Less effective is Morgan Freeman, a bit too modern and recognizable under his wig as Ilderim, the African horsemaster who rescues Judah after he washes up on shore and instructs him in the ways of chariot-driving. And Rodrigo Santoro seems a little too pretty as Jesus Christ, a figure glimpsed only fleetingly in the 1959 film (and whose face is never seen), but who here drops in and out of Judah’s life with a helping hand or a drink of water (if only the filmmakers could have gotten Cliff Curtis, who played Christ earlier this year in Risen, then we might have the makings of a Jesus Shared Universe). The bigger emphasis on Christ is apparently lifted from the novel but may also reflect the leanings of faith-based producers Mark Burnett and Roma Downey, who are executive producers on this project.

----

Goals>
1. Condense the paragraph of the film review that begins "Less effective is Morgan Freeman" into a bulleted list, keeping its main facts.
2. Reproduce word for word the part of the film review that opens with the words containing "Less effective is" and closes with "on this project.".
The records that come next are separate material with no connection to the film review.

Entries on target coordinates>
----

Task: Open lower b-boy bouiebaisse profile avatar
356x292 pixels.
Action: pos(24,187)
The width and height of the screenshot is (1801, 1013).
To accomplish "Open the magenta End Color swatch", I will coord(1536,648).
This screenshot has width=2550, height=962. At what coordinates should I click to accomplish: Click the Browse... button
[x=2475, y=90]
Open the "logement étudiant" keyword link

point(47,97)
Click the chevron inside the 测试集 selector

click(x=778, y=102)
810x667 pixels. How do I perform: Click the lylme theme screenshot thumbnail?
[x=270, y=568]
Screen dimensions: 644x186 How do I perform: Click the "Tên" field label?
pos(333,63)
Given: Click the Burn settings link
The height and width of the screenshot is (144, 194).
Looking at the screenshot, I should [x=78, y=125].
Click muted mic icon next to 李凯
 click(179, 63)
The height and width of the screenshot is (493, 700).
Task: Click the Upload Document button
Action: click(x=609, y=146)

----

Exercise answers>
1.
- Morgan Freeman is less effective as Ilderim, the African horsemaster who rescues Judah after he washes up on shore and teaches him chariot-driving. He seems a bit too modern and recognizable under his wig.
- Rodrigo Santoro seems a little too pretty as Jesus Christ. In the 1959 film, Christ is glimpsed only fleetingly and his face is never seen. Here he drops in and out of Judah's life with a helping hand or a drink of water.
- Had the filmmakers cast Cliff Curtis, who played Christ earlier this year in Risen, there might have been the makings of a "Jesus Shared Universe."
- The bigger emphasis on Christ is apparently taken from the novel. It may also reflect the leanings of faith-based producers Mark Burnett and Roma Downey, who are executive producers on the project.

2.
Less effective is Morgan Freeman, a bit too modern and recognizable under his wig as Ilderim, the African horsemaster who rescues Judah after he washes up on shore and instructs him in the ways of chariot-driving. And Rodrigo Santoro seems a little too pretty as Jesus Christ, a figure glimpsed only fleetingly in the 1959 film (and whose face is never seen), but who here drops in and out of Judah’s life with a helping hand or a drink of water (if only the filmmakers could have gotten Cliff Curtis, who played Christ earlier this year in Risen, then we might have the makings of a Jesus Shared Universe). The bigger emphasis on Christ is apparently lifted from the novel but may also reflect the leanings of faith-based producers Mark Burnett and Roma Downey, who are executive producers on this project.